Over the course of one hour, the patients received stimulations at a frequency of 130 Hz and a current of 6 mA while local field potentials—electrical signals between neurons—were simultaneously recorded.
“What we found was that within minutes of stimulation inside the operating room, there was a change in the beta brain rhythm. Patients who showed larger changes then experienced greater relief from their depression in the week after surgery,” said Waters. “The beta rhythm is conventionally associated with the brain’s determination of whether to stop or keep going with a course of action, which is why neurologists target beta with DBS to treat disorders of movement. We haven’t had a clear signal to target with DBS for depression, but now we can speculate as to how the beta signal might function in this context: a release of the brake that generates fatigue and slowness or interrupting a habitual cycle of negative self-focused thought.”
The researchers used several new methods in the study but the most important was “the use of AI to identify signals,” said Waters. “A machine learning strategy allowed us to look at a group of signals simultaneously, without the bias of conventional thinking. What the AI found was surprising, but when we looked back with a more conventional method, we could see it very clearly at the level of individuals—which is unusual in human brain science. We needed the unbiased approach to lead us to a signal that can now be investigated using more hypothesis-driven strategies.”
Mohammad Sendi, PhD candidate in the biomedical engineering department of Emory University and Georgia Institute of Technology and co-first author of the paper said, “We were able to leverage machine learning and explainable artificial intelligence approaches to explore hidden changes in brain state that would explain the obvious behavioral changes previously observed.”
The machine learning classification modeling method helps distinguish between intracranial LFPs before and following stimulation. The researchers then tested the predictors of the antidepressant response by evaluating spectral inputs using the machine learning model.
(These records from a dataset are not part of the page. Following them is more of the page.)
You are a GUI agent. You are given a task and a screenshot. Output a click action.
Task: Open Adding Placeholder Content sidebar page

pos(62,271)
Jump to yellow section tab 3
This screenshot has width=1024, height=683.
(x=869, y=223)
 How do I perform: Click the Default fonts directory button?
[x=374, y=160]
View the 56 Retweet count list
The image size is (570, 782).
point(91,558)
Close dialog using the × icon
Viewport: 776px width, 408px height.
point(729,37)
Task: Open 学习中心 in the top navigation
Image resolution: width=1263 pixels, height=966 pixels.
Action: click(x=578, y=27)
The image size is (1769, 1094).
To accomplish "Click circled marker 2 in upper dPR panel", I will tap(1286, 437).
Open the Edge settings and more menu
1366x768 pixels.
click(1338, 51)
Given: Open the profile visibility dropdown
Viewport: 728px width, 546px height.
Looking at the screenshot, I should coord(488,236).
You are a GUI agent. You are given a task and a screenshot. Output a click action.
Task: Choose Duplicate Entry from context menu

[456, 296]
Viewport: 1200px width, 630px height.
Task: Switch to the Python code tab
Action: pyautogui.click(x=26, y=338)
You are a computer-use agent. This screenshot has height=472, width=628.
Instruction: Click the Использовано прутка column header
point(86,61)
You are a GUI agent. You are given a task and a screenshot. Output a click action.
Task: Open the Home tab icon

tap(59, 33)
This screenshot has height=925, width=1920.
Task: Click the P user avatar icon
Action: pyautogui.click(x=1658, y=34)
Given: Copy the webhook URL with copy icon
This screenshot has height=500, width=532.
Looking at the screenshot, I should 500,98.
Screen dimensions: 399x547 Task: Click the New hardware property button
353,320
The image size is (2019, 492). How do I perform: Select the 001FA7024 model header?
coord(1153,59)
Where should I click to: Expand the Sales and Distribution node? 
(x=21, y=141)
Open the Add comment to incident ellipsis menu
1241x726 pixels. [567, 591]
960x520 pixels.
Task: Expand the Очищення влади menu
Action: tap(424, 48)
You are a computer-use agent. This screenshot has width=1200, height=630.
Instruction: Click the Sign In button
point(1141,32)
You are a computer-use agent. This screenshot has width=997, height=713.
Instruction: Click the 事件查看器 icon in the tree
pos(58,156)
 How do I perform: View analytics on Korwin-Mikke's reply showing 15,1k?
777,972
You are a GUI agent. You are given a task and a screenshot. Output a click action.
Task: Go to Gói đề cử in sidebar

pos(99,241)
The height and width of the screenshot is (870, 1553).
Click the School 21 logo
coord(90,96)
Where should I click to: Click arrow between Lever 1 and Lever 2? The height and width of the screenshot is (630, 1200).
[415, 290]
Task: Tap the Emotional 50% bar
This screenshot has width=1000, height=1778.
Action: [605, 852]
The authors observed a 45.6% decrease in depression scores after one week, measured using the 17 item-Hamilton Depression Rating Scale (HDRS). This early antidepressant response correlates with a decrease in the SCC LFP beta power, which most contributes to classifier success.
“We are now in the process of tracking this beta rhythm signal over the course of treatment with deep brain stimulation,” said Waters. “The outstanding question is whether changes in this feature over weeks and months will indicate how the brain is responding to treatment—whether we need to change the parameters of stimulation, e.g., the dose, to optimize treatment for an individual.”